Le salut est par excellence le signe premier de la communication, celui par lequel se manifestent les intentions avant même le premier mot. Il s’agit ici d’un salut adressé aux habitants, navetteurs et passants fortuits, un salut de bienvenue, d’au revoir, et de bienveillance si l’on pense au fameux « Long live and prosper » qui accompagne habituellement le salut vulcain.
La pièce de Claudia Passeri est aussi imprégnée par une époque où la pop culture s’infiltre continuellement dans le champs politique, après les trois doigts brandis massivement par les protestataires thaïlandais et birmans (en référence à la série « Hunger Games ») ou les militantes revêtant la robe écarlate de la série « The Handmaid’s Tale ».

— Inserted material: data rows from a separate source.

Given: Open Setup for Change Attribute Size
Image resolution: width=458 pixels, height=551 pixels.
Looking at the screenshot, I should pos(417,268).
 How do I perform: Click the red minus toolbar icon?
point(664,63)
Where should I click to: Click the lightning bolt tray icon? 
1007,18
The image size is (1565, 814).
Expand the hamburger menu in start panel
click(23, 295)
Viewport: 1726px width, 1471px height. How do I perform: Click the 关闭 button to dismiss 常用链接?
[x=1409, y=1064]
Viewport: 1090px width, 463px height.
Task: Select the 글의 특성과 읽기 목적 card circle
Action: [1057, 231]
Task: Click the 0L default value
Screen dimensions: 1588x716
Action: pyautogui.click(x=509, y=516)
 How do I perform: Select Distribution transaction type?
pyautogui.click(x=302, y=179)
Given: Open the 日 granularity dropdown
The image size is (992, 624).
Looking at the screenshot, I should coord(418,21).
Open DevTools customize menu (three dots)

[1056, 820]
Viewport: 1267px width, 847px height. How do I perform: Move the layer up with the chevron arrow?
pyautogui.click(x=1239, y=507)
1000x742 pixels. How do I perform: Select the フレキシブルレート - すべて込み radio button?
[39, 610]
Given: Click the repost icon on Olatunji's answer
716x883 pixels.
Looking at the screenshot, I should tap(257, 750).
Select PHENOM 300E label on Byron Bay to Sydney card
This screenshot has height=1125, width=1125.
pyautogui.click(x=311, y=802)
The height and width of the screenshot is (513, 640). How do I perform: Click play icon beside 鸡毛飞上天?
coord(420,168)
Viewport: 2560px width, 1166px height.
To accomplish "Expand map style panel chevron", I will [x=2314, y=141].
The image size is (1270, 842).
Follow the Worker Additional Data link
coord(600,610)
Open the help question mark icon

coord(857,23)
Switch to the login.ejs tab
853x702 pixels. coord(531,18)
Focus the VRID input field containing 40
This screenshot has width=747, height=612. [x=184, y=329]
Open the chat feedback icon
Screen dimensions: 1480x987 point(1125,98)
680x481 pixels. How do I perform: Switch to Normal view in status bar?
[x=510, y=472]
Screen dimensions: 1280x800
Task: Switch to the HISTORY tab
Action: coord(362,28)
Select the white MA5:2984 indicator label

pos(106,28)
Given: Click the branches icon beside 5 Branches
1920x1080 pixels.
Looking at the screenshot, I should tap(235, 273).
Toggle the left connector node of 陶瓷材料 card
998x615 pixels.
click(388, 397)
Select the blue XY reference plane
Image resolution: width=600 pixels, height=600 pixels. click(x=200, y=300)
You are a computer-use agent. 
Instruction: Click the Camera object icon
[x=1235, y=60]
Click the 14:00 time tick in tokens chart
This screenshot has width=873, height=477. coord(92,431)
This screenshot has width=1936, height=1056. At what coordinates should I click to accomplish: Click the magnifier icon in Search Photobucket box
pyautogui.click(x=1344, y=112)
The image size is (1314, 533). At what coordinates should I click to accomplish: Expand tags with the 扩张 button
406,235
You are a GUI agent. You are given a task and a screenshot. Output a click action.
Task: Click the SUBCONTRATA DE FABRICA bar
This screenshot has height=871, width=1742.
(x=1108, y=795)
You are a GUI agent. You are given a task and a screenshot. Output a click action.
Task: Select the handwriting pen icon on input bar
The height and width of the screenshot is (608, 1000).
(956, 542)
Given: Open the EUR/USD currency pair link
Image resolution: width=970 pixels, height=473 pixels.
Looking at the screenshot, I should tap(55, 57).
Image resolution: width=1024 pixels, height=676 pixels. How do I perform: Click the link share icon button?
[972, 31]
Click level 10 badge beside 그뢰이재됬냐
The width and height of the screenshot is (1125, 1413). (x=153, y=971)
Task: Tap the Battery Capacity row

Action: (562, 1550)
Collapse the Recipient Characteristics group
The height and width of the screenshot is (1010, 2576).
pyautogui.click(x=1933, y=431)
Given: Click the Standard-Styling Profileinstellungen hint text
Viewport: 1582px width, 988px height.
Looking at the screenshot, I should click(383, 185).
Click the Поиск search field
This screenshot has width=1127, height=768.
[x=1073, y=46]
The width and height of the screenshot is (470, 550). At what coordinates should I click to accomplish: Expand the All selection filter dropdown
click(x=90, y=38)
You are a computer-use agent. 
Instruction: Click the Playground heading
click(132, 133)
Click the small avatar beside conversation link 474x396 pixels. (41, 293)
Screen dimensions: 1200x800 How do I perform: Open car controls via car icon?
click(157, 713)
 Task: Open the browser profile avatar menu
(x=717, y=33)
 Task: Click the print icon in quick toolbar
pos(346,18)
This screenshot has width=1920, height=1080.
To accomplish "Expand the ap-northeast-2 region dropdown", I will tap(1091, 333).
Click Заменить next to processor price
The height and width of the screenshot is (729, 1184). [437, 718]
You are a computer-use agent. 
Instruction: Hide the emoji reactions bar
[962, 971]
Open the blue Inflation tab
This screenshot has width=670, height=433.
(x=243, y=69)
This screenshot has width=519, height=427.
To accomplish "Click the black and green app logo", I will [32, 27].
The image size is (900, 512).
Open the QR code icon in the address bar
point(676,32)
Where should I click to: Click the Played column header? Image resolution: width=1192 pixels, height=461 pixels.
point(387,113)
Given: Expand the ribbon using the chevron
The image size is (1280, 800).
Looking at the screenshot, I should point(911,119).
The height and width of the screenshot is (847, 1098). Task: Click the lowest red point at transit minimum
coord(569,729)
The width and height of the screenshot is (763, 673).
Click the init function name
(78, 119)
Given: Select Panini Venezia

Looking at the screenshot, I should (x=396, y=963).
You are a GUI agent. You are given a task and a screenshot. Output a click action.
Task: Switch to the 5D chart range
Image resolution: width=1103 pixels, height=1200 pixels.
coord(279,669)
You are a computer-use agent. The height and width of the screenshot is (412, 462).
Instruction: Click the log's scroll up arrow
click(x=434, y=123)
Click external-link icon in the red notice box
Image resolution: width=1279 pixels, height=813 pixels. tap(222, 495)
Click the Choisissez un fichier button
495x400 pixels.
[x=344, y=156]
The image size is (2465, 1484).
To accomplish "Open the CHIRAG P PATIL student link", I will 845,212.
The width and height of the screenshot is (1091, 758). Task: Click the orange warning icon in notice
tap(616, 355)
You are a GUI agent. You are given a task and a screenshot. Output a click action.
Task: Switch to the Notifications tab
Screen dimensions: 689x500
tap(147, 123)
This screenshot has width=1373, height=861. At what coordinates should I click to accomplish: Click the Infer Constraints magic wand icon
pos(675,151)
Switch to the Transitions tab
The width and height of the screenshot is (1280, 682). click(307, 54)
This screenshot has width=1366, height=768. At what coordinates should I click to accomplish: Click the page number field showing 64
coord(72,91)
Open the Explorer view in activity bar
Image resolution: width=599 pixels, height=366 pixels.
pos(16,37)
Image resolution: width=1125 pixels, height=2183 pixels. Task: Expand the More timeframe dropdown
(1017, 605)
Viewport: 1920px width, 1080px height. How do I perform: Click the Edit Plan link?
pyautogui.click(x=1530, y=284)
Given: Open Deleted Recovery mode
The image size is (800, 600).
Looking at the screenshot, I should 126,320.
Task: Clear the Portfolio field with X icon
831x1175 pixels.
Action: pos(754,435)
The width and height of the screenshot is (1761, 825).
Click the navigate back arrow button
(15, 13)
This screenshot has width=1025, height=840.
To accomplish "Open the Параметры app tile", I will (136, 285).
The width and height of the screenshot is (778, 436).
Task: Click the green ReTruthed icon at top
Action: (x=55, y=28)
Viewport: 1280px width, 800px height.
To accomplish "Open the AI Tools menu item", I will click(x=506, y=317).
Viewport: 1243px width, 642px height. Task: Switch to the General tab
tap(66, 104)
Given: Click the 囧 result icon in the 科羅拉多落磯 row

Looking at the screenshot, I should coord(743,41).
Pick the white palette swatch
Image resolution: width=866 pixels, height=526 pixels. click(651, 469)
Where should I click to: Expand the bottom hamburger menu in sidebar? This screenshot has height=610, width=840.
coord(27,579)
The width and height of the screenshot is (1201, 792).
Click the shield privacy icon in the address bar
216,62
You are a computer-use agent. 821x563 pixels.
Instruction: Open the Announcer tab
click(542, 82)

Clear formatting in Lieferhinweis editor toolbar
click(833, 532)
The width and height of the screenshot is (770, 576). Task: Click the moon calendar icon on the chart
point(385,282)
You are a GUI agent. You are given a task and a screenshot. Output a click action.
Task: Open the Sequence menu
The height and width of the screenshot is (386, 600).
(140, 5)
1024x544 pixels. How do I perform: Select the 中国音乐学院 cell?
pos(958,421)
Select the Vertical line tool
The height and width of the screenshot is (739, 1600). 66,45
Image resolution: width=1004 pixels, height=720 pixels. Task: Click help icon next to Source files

À l’opposé, « So long » est un signe de ralliement positif, de ré-humanisation de l’espace public après d’interminables mois de confinement. C’est une main qui crée un lien d’identitéÌ, d’altéritéÌ, d’éclosion et d’ouverture, à la manière de ce que Pierre Boudon analysait dans la "Main ouverte" de Le Corbusier (« La main comme être collectif », Signata, 2010).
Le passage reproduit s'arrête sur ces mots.